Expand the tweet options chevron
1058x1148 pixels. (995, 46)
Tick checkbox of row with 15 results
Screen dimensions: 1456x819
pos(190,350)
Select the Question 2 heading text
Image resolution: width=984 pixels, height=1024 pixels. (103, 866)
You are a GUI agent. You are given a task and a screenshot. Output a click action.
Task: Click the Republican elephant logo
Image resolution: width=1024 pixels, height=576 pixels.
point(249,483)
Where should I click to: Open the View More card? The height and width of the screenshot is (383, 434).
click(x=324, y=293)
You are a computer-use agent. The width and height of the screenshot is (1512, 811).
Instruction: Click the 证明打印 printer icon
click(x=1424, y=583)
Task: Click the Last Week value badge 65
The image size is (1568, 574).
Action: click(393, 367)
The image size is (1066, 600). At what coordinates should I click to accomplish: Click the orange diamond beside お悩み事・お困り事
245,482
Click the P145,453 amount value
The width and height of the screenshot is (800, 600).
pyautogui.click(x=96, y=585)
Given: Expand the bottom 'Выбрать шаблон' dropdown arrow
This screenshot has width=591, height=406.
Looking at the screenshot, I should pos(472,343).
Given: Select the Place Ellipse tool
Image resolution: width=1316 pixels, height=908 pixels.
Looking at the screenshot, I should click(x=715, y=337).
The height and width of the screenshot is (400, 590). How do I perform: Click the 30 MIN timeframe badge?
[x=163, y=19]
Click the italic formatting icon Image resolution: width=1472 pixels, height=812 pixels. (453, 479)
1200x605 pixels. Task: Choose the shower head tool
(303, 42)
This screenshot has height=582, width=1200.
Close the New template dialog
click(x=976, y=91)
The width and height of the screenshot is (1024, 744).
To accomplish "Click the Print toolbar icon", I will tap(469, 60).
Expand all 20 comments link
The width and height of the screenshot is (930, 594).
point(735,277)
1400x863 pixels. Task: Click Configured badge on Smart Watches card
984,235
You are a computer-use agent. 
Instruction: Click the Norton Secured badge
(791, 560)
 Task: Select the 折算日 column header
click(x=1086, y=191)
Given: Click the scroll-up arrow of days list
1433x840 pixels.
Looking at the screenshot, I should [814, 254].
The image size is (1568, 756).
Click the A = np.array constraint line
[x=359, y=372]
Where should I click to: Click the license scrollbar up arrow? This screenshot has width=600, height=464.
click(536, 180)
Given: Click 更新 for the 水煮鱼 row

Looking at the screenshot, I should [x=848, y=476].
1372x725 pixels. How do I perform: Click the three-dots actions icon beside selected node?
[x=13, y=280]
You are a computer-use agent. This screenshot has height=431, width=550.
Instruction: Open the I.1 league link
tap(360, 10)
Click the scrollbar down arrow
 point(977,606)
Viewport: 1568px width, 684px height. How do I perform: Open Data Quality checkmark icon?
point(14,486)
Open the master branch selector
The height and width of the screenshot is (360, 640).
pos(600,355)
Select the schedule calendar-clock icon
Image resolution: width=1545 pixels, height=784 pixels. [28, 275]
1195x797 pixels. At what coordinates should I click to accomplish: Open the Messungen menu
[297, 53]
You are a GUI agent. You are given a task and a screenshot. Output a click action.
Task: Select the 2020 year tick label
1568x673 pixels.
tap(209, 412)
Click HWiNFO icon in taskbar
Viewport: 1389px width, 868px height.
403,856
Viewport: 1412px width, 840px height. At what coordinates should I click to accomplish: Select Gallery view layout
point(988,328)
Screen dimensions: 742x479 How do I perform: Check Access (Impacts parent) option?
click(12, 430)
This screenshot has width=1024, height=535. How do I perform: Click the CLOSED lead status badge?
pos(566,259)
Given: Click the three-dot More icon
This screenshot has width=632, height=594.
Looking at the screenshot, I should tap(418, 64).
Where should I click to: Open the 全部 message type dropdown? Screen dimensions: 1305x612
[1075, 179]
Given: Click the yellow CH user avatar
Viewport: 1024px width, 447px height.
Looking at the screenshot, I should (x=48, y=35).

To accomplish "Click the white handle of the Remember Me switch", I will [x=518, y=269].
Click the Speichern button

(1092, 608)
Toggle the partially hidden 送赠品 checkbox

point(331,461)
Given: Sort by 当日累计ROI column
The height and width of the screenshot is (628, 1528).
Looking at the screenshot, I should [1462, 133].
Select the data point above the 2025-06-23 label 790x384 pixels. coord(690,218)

**Problem**
Give the entries running from the line containing "Viewport: 1412px width, 840px" through the line containing "click(12, 430)", both included, as a JSON list of strings with one string per line. Leave out blank lines.

**Reply to the task**
[
  "Viewport: 1412px width, 840px height. At what coordinates should I click to accomplish: Select Gallery view layout",
  "point(988,328)",
  "Screen dimensions: 742x479 How do I perform: Check Access (Impacts parent) option?",
  "click(12, 430)"
]